GIVEN RECORDS>

= Beginning of Section =

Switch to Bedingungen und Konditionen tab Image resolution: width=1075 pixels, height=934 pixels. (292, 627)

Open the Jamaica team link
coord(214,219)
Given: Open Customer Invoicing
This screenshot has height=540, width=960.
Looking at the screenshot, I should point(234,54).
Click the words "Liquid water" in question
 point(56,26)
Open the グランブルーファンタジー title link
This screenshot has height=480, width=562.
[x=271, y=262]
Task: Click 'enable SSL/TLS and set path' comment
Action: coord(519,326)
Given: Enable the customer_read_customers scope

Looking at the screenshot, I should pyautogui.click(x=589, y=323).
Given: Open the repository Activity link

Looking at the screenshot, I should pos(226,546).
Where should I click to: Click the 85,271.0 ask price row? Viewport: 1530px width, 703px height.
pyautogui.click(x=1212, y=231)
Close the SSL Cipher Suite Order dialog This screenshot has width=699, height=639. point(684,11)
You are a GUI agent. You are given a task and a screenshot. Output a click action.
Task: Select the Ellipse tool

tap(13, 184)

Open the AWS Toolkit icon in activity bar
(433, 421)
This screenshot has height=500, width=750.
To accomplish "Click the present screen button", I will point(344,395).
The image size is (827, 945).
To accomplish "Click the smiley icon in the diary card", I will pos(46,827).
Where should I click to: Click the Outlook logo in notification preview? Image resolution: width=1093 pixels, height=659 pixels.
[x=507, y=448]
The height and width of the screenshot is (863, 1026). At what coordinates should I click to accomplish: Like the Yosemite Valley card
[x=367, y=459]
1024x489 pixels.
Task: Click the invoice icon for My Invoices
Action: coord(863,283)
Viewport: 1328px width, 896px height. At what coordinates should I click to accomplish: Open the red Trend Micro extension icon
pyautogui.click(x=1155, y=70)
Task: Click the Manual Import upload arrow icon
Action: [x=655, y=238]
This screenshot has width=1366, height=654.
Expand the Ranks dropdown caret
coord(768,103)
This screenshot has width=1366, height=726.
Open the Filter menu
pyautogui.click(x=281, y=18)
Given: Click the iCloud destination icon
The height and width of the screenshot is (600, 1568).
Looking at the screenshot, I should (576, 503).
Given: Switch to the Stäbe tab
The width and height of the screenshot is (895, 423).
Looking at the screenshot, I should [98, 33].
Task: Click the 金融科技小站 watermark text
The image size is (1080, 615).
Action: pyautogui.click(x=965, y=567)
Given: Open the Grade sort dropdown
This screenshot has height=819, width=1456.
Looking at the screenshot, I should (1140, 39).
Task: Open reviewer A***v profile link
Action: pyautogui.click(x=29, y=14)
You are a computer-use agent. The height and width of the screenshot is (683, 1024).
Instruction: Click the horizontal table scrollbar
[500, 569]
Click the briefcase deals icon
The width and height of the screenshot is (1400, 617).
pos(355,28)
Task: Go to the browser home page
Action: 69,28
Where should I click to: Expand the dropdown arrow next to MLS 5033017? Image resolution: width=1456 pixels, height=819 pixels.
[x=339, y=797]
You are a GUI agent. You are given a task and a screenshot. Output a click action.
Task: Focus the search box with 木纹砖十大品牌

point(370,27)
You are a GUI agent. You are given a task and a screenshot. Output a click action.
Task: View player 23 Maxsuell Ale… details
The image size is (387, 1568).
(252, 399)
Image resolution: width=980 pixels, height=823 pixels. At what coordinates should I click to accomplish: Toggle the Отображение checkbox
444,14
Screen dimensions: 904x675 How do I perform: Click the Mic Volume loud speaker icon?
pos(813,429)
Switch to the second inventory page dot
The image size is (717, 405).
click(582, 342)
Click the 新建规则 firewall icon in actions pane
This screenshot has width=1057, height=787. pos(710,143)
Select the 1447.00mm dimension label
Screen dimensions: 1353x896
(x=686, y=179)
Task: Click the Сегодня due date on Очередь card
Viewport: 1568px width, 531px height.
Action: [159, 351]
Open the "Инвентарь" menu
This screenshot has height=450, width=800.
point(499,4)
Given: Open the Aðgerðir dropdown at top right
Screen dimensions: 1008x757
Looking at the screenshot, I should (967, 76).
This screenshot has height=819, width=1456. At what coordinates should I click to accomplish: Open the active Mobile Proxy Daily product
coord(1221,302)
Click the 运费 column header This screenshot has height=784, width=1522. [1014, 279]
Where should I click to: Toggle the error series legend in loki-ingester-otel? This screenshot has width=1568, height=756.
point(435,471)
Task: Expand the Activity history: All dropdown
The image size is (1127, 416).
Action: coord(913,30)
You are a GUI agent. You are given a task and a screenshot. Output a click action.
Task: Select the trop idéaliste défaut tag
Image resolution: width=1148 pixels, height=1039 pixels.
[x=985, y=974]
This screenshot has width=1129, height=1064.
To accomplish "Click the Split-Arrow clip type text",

= End of Section =

DIRECTIONS FOR THIS TASK>
Would you please copy, word for word, everything above from the line containing "Where should I click to: Click the 85,271.0" down to the line containing "This screenshot has height=500, width=750.", those two lines included?

WORKED SOLUTION>
Where should I click to: Click the 85,271.0 ask price row? Viewport: 1530px width, 703px height.
pyautogui.click(x=1212, y=231)
Close the SSL Cipher Suite Order dialog This screenshot has width=699, height=639. point(684,11)
You are a GUI agent. You are given a task and a screenshot. Output a click action.
Task: Select the Ellipse tool

tap(13, 184)

Open the AWS Toolkit icon in activity bar
(433, 421)
This screenshot has height=500, width=750.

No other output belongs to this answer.